#### Source data ####
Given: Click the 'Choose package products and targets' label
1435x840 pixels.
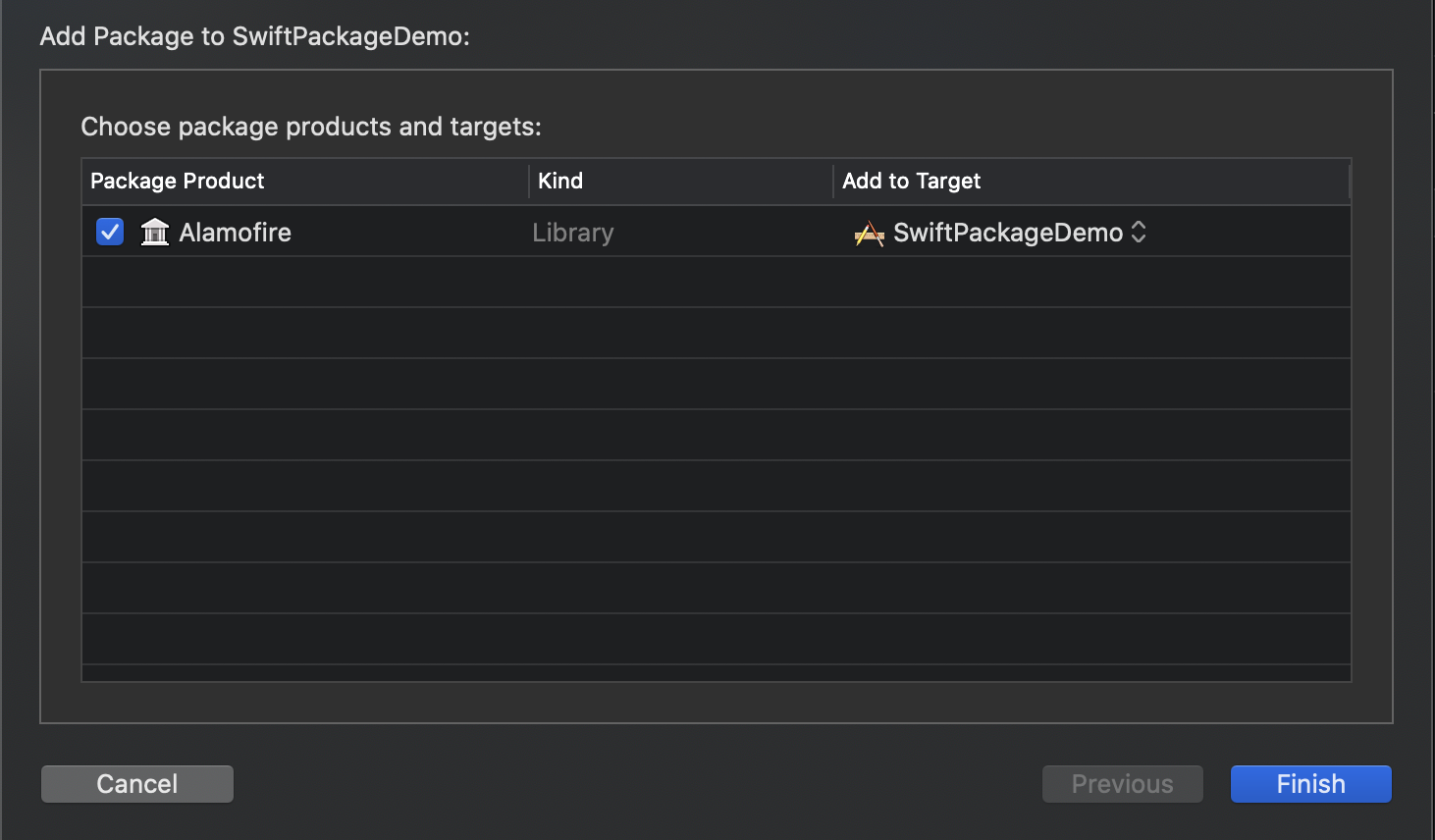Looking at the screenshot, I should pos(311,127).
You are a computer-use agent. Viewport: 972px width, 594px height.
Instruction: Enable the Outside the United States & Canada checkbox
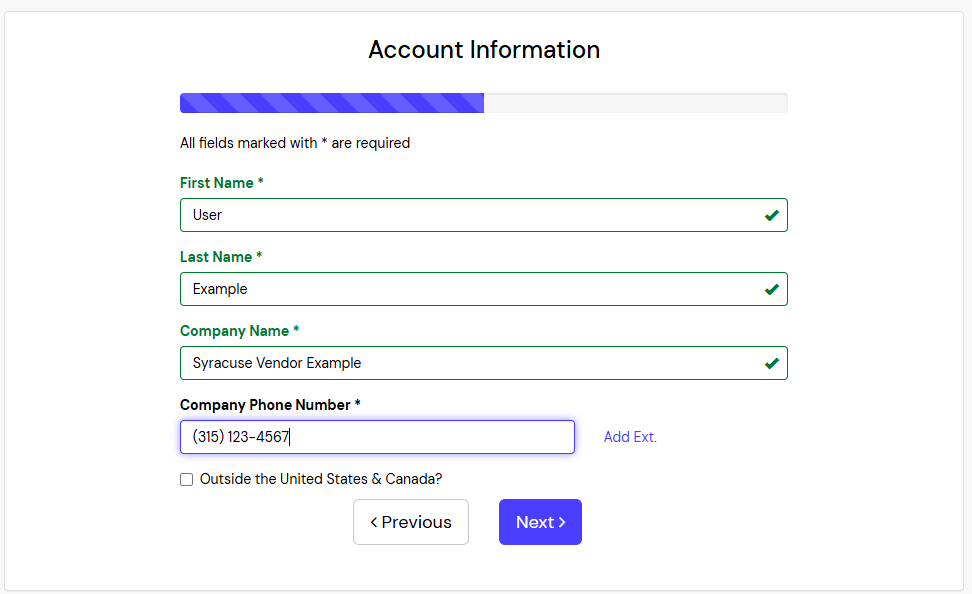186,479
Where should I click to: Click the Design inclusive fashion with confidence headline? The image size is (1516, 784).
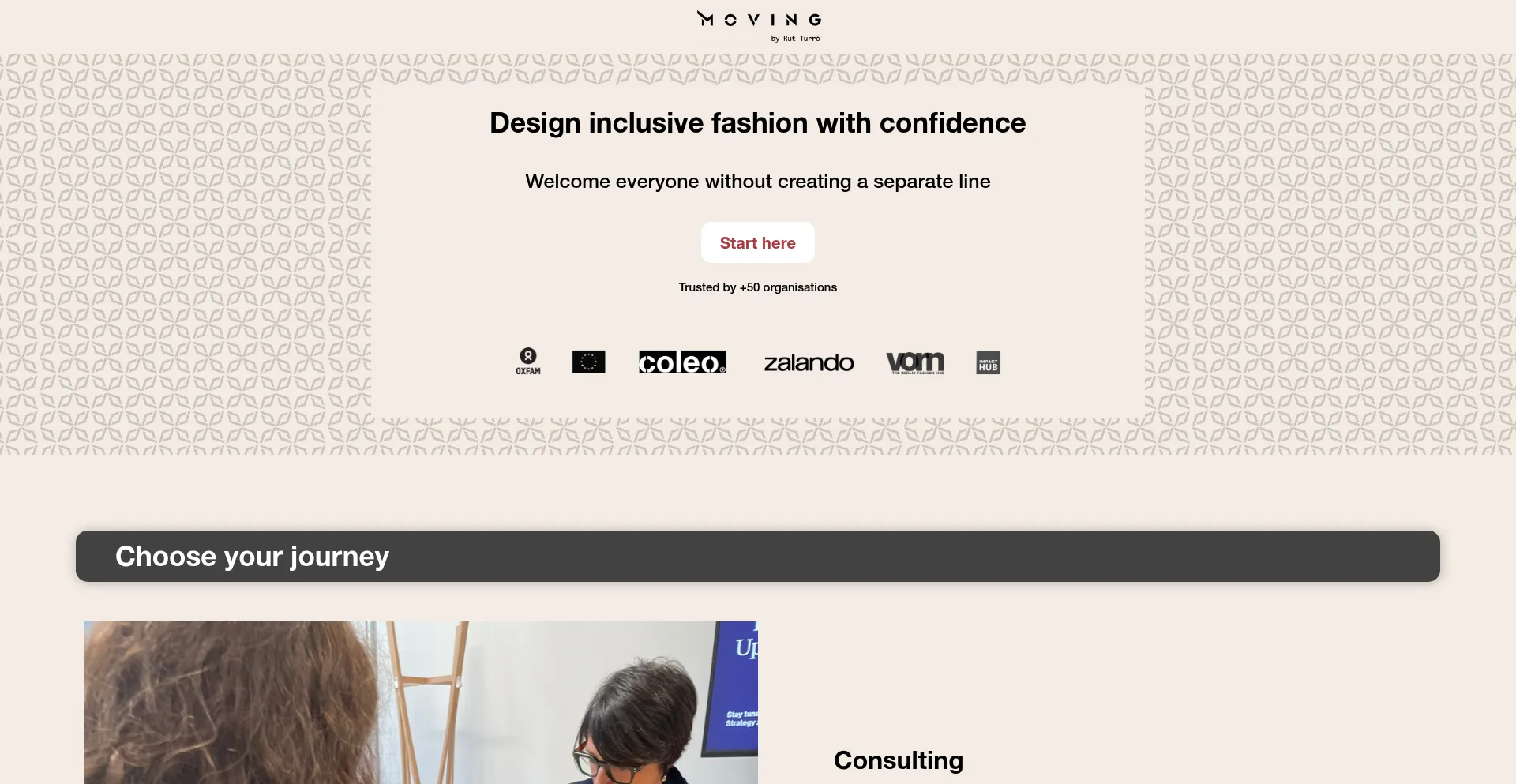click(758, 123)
####
Given request - Reproduce every line of the entries above word for word, leaving out the pictures.

Right answer -
Given: Click the 'Choose package products and targets' label
1435x840 pixels.
Looking at the screenshot, I should pos(311,127).
You are a computer-use agent. Viewport: 972px width, 594px height.
Instruction: Enable the Outside the United States & Canada checkbox
186,479
Where should I click to: Click the Design inclusive fashion with confidence headline? The image size is (1516, 784).
click(758, 123)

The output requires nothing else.